El mandatario de Ucrania, Volodímir Zelenski, rechazó, este martes, la retirada permanente de las fuerzas ucranianas de la región del Donbás como una opción para poner fin a la guerra que enfrenta a su país con Rusia. Las declaraciones se dan en el marco de la cumbre entre Vladímir Putin y Donald Trump, este próximo viernes, en Alaska, donde se especula un acuerdo de cesiones territoriales. Para el líder kievita, la reunión es en sí misma una "victoria personal" del titular del Kremlin.
"No nos retiraremos de Donbás", en referencia a la región que atañe a las provincias ucranianas de Donetsk y Lugansk, declaró Zelenski a la prensa, considerando, a su vez, que si este territorio terminara bajo control de Moscú sería una excusa para que Moscú lance una "futura ofensiva" contra otros sectores más al oeste de Ucrania, y allanaría el camino para incursiones a gran escala contra Jarkov, Zaporiyia y Dnipropetrovsk, aseguró el exhumorista.
Zelenski enfatizó una victoria personal de Putin por la reunión en Alaska
En este contexto, Zelenski puso como ejemplo la península ucraniana de Crimea, anexada mediante un cuestionado referéndum impulsado por Rusia en 2014. Por otro lado, sostuvo que Rusia no ha desplegado sus propias fuerzas militares en las zonas controladas por los separatistas del Donbás, sino que ha integrado a milicias locales en el Ejército ruso.

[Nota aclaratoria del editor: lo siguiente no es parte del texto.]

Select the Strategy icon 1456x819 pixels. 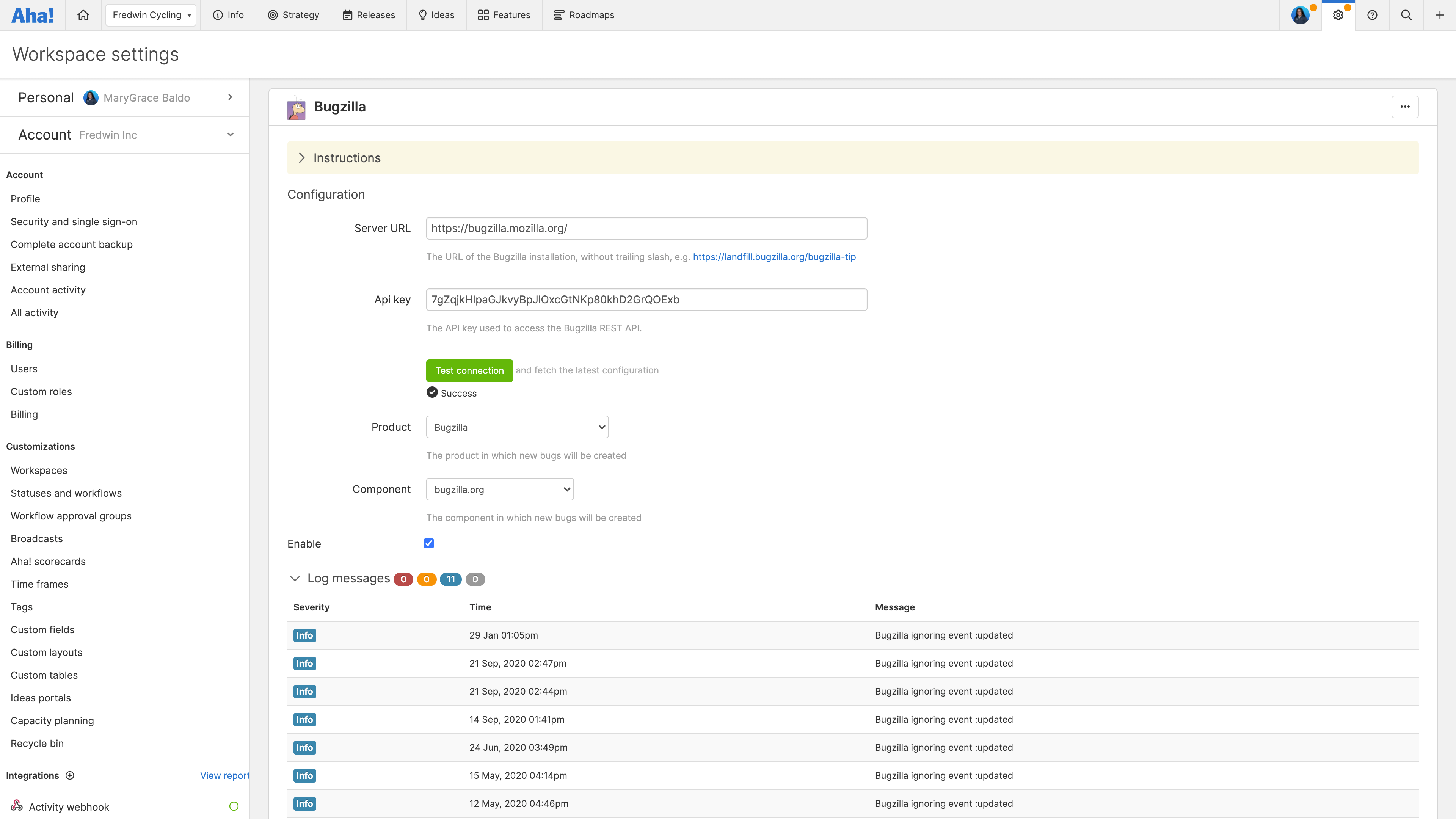(273, 15)
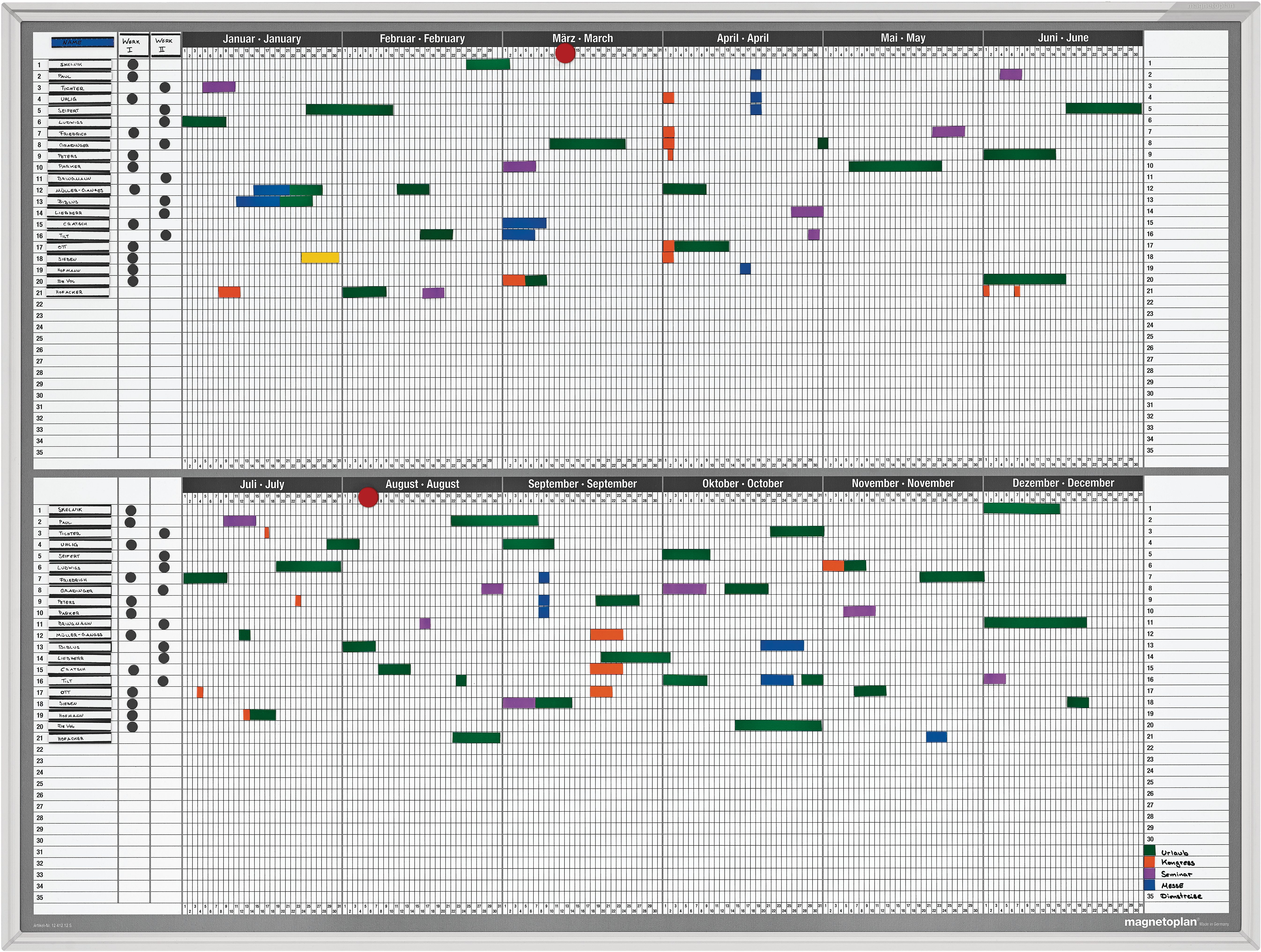The image size is (1261, 952).
Task: Click the Juni · June month header
Action: [x=1063, y=38]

En un tono claramente molesto por no haber sido convocado a la cita en Alaska, Zelenski aseveró: "Primero, se reunirá en territorio estadounidense, lo cual considero su victoria personal", añadiendo que con este encuentro Putin se verá menos presionado en su "aislamiento internacional", dado que cualquier posible nueva sanción estadounidense será pospuesta.